By Cori Nicole Smith Wamsley

May 5th was the tenth anniversary of the day I fell on my carpeted living room floor and broke my back. When I was lying there, I knew something was horribly wrong. I felt strange, intense pain, but I could move my limbs. I told myself every day that I would feel better the next. The pain wasn’t unbearable. It was just me.

Four months later, continued pain and restricted movement forced me to see my doctor. One of the huge dense lower back bones collapsed on itself when I fell. A follow-up dexa scan—an x-ray of my hip and lower spine to determine if the bone was degrading—indicated that I had osteoporosis at 26 years old.

Worse still, I had waited to seek help, so my body had accommodated the injury. My right hip froze, causing my right SI joint—by the dimple near my tailbone—to wobble. This exaggerated my slight limp from a series of previous injuries due to a torn bundle of ligaments in my right ankle.

I have visited a physical therapist and a chiropractor up to three times a week and taken private Pilates classes to strengthen my muscles and help my hip joint move properly again. I wear custom orthotics all day, every day to create an arch for my flat feet and support my hips and back, which helps reduce the pain.

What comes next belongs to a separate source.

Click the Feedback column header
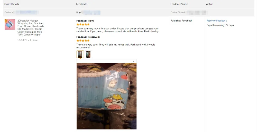Viewport: 257px width, 132px height. (81, 4)
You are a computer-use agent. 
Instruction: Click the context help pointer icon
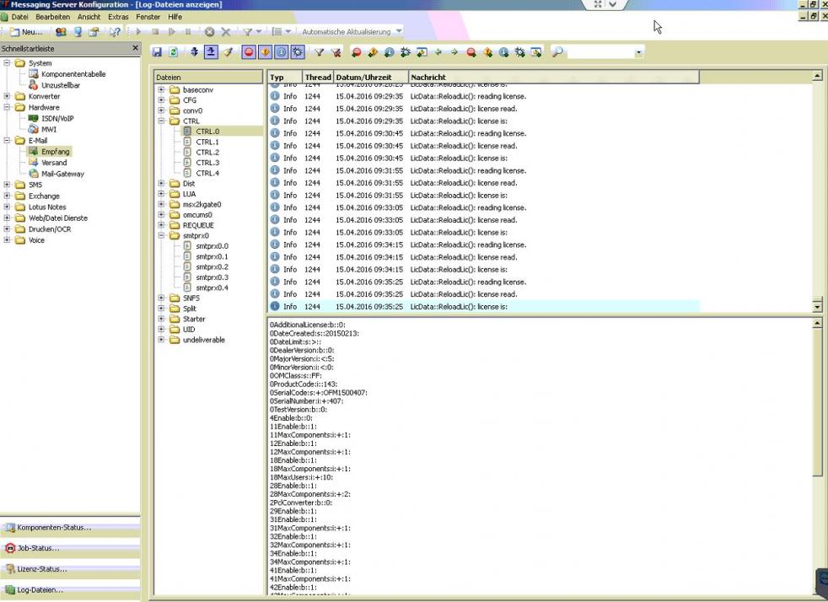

Since I began healing, I ran with a relay team in the Pittsburgh Marathon (a whole 4.2 miles!) and danced in two shows. I also carried two babies to term, though my pregnancies were sleepless due to intense hip pain. Every day, I have to consider my chronic pain and exhaustion before I commit to any activity.

Sometimes I wonder what my life would be like if I had listened to my body after I fell instead of rushing to get back to normalcy.

When our bodies tell us something, we need to listen, to stop and take care of ourselves. As mothers especially, we have to pause and pay attention. Little ones depend on us. How will it affect them if we wait too long to hear what our bodies say? They learn from where we focus our attention. I tell my daughters to take care of their bodies so they will last and be healthy for a long time. What do they think when I don’t take the time to listen to my own body saying that I’m worn out or hurt? Will they learn to value themselves if they don’t see me respecting myself?

You are the most important person in your life. Trust your signals, and be there for you. Listen to your body when it says that it needs rest, it’s done eating, it aches, or it needs a friend to open up to. Taking the time to care for yourself makes you a better mother, friend, sister, and person. It leaves you better equipped to take on the world.